** Begin THE RECORDS **

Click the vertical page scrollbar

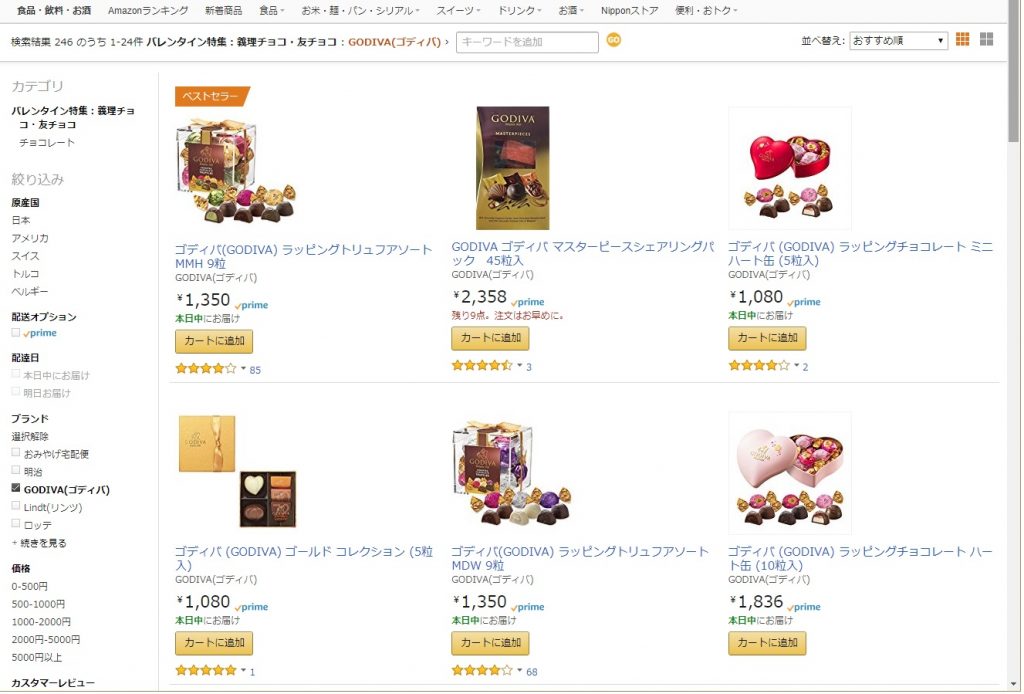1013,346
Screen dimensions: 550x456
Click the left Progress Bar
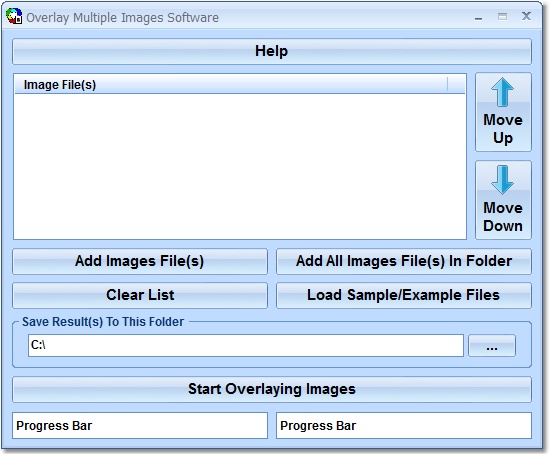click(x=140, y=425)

** End THE RECORDS **

> GIVEN EXERCISE: Rewrite all the lines of this data, requests included, adding 109 to each coordinate in the answers. Leave the pictures out.

> CORRECT ANSWER:
Click the vertical page scrollbar

1122,455
Screen dimensions: 550x456
Click the left Progress Bar
click(x=249, y=534)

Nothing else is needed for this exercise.